◆ **Do this**
Rewrite the passage on young inheritors between "Working in our" and "the initial seeding.", inclusive, changing "impact investor" to "mission-driven investor".

◆ **Passage to read**
☆ ☆ ☆ ☆
First of all, there is the challenge of personal identity. His life has been made special by the achievements of prior generations, some of whom have outsize achievements and personalities to match. How can he or she do anything to justify their inheritance, and make a mark in life? Adding to the family fortune alone may not count for much, but just living off the family fortune is not much of a life.

Second, as the family is well known in the community, he or she wants to do something that adds luster and respect to the family name. How will they serve the community, and earn respect for what they do with their significant wealth. This brings up the question of values, of what form the family's contribution will take. Even if he or she acts as an individual, their actions will also reflect on the family as a whole.

The aware young person beginning his or her life journey, wants to build a personal identity, that either adds to the family fortune, or to its place in the community. Is this really an either/or sort of choice, or can these competing currents be reconciled?

Working in our different spaces -- as a family governance consultant and as a venture capitalist -- with such inheritors, we have met young people who discover an incredibly creative, satisfying, self-building and socially useful path of the social entrepreneur, or impact investor to reconcile these oppositions. Taking this focus for life and work, the young person finds that the family wealth can add to the capacity of the world to sustain its future, in a way that is not simply charitable, but also offers a return on the investment. As the world moves to confront the issues of energy responsibility, education reform, and to provide a livable life for billions of people who live in poverty, good ideas are emerging that, with financial support, can make a difference that continues to grow after the initial seeding.
☆ ☆ ☆ ☆
◆ **Source data**
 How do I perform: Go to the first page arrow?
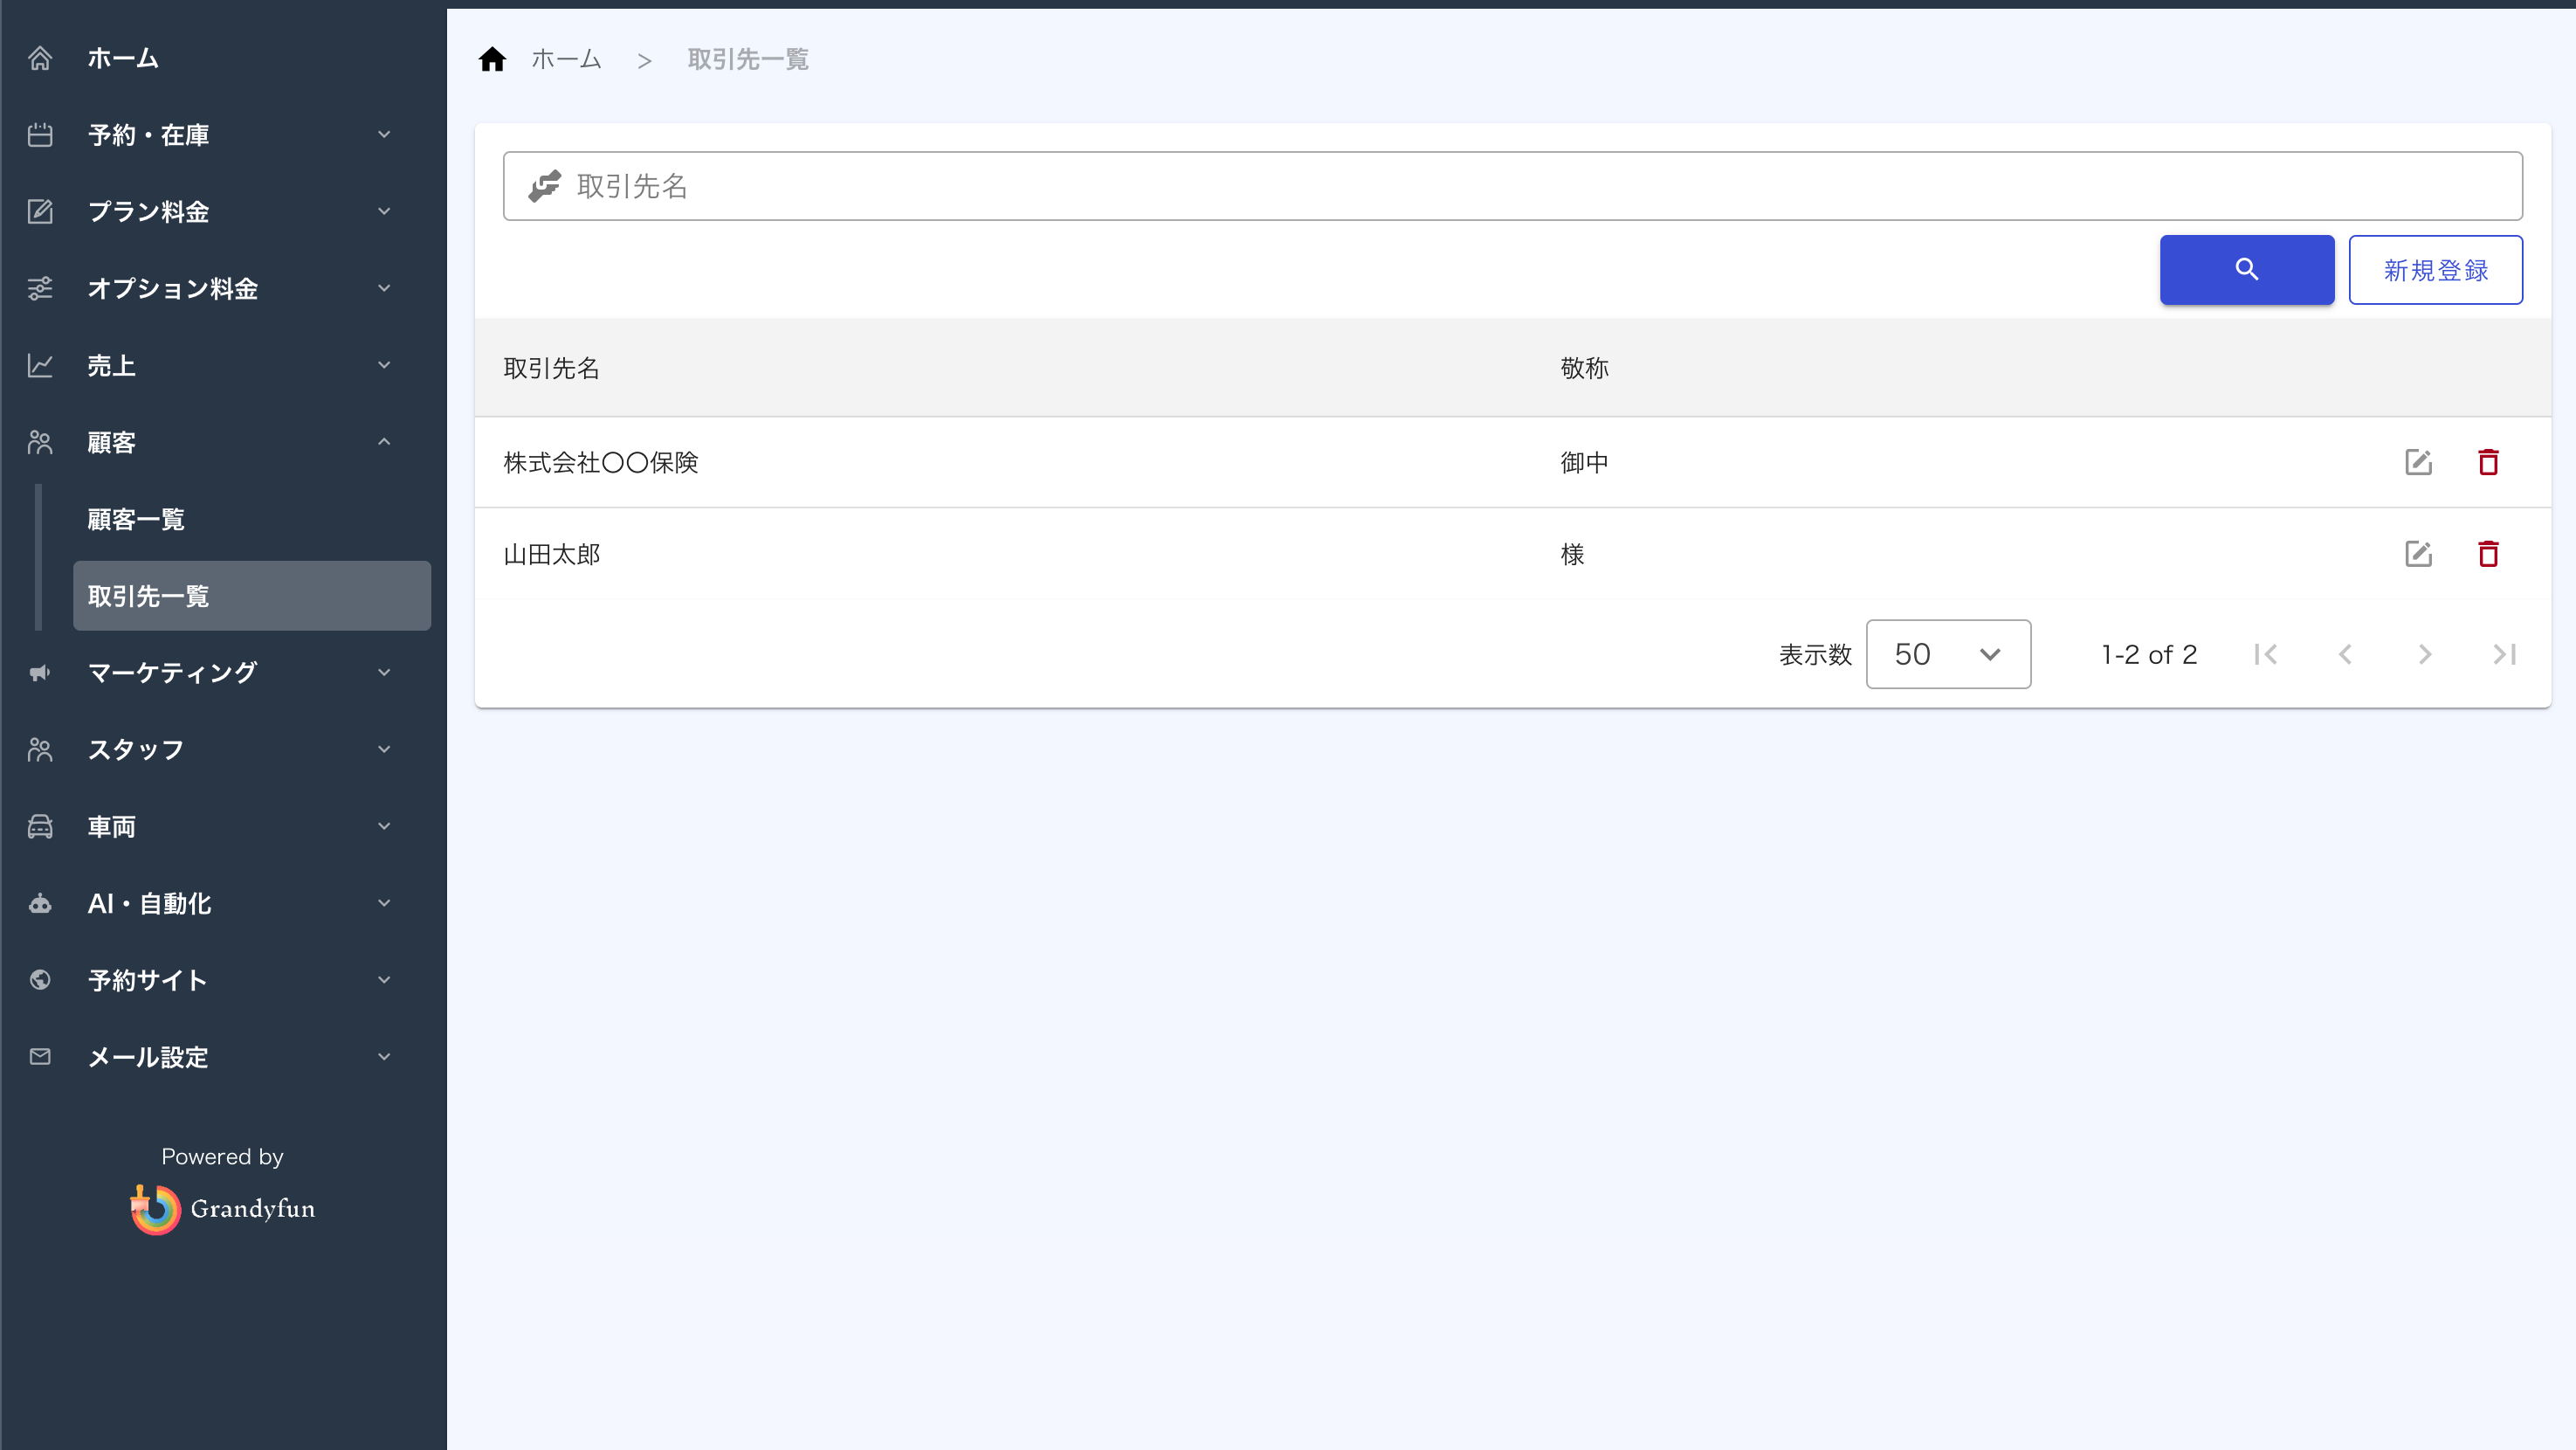(2266, 654)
☆ ☆ ☆ ☆
◆ **Final answer**
Working in our different spaces -- as a family governance consultant and as a venture capitalist -- with such inheritors, we have met young people who discover an incredibly creative, satisfying, self-building and socially useful path of the social entrepreneur, or mission-driven investor to reconcile these oppositions. Taking this focus for life and work, the young person finds that the family wealth can add to the capacity of the world to sustain its future, in a way that is not simply charitable, but also offers a return on the investment. As the world moves to confront the issues of energy responsibility, education reform, and to provide a livable life for billions of people who live in poverty, good ideas are emerging that, with financial support, can make a difference that continues to grow after the initial seeding.